So, Governor Palin is resigning, effective July 26th, giving the governorship to her lieutenant governor, Sean Parnell. From a press release:

Standing outside her home in Wasilla, Alaska, Governor Palin reflected upon some of the administration’s accomplishments for Alaska as she approaches her final year in office.

“I am determined to take the right path for Alaska even though it is not the easiest path,” said Governor Palin after the announcement. “Once I decided not to run for re-election, I also felt that to embrace the conventional ‘Lame Duck’ status in this particular climate would just be another dose of ‘politics as usual,’ something I campaigned against and will always oppose. It is my duty to always protect our great state. With that in mind, my family and I determined that it is best to make a difference this summer, and I am willing to change things, so that this administration, with its positive agenda, its accomplishments, and its successful road to an incredible future, can continue without interruption and with great administrative and legislative success. I look forward to helping others - to fight for our state and our country, and campaign for those who believe in smaller government, free enterprise, strong national security, support for our troops, and energy independence.”

The transfer of power will occur following the Governor’s picnic in Fairbanks on July 26. At that point in time, Lieutenant Governor Sean Parnell will be sworn in and Lieutenant General Craig Campbell will assume his role as Lieutenant Governor.

My instantaneous analysis goes like this:

Sarah Palin had already decided to pursue the presidency in 2012. Meanwhile, she was up for reelection in Alaska next year, 2010. Had she stuck in and run for governor again, everyone would be accusing of her of not planning to finish her term. And, indeed, the presidential race would be starting in earnest just as she was being sworn in for her second term. Ergo: Sarah Palin had already decided not to seek a second term.

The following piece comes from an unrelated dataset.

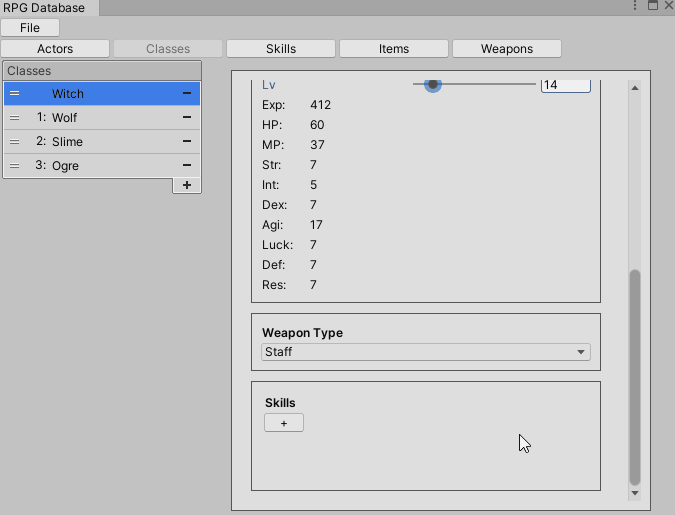Image resolution: width=675 pixels, height=515 pixels.
Task: Click the Lv slider handle
Action: click(x=433, y=85)
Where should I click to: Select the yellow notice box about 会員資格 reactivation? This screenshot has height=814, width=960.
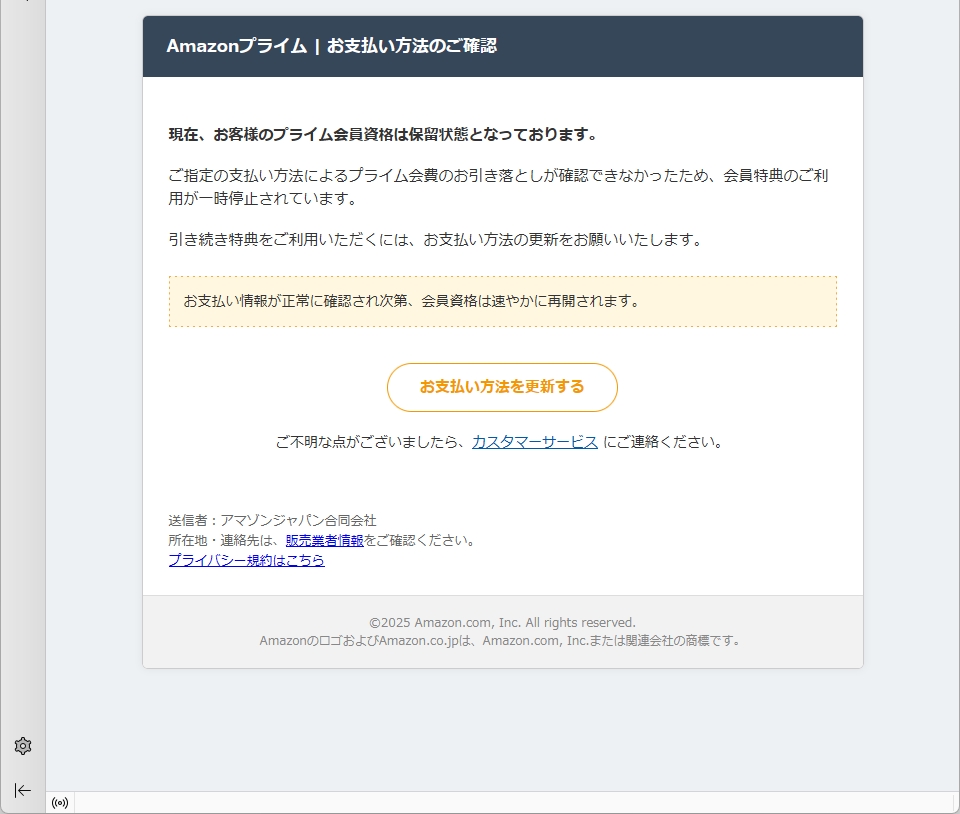(502, 301)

Then, however, came the deeper kind of calculation. You can take what she is giving as her rationale for resigning at face value, and I do give it some weight; namely, that Alaska will be better served now by having a governor in place who is not a lame duck. That is, the new governor will presumably be running for election in 2010 and people in the state and in the legislature will know they have to continue dealing with him. That should make for better government (and also a better chance for Parnell to win the election).

But there’s also another element, perhaps. That is — now knowing for sure that she’s running for president — the Democrats, at both the state and national level, would have had their sights trained sharply on her during her final year and half as a governor. There are many ways to cause trouble for people in politics and in government (many have already been tried on Sarah Palin) and who knows that mischief might be generated in the continuing attempt to bring this woman down? Investigations, faux scandals, etc. It continues to amaze me just how much she is hated, and with what level of vitriol her foes in the media (and even in certain corners of the GOP) continue to lob fireballs in her direction.

She will now be on somewhat safer ground as a private citizen. She will also have the time to focus intensely on issues at a national level, by means of speeches and the like, and demonstrate whether or not she truly has the stuff to earn the nomination in 2012.

On that, I’m agnostic (it’s only 2009 for Pete’s sake!) but I do look forward to seeing her try, and I do wish her well.

Addendum 5:45 pm: NBC’s Andrea Mitchell claims sources who tell her that Sarah Palin has decided she’s done with politics. That is not how Palin’s own statement fell on my ears. Time should tell, and soon enough.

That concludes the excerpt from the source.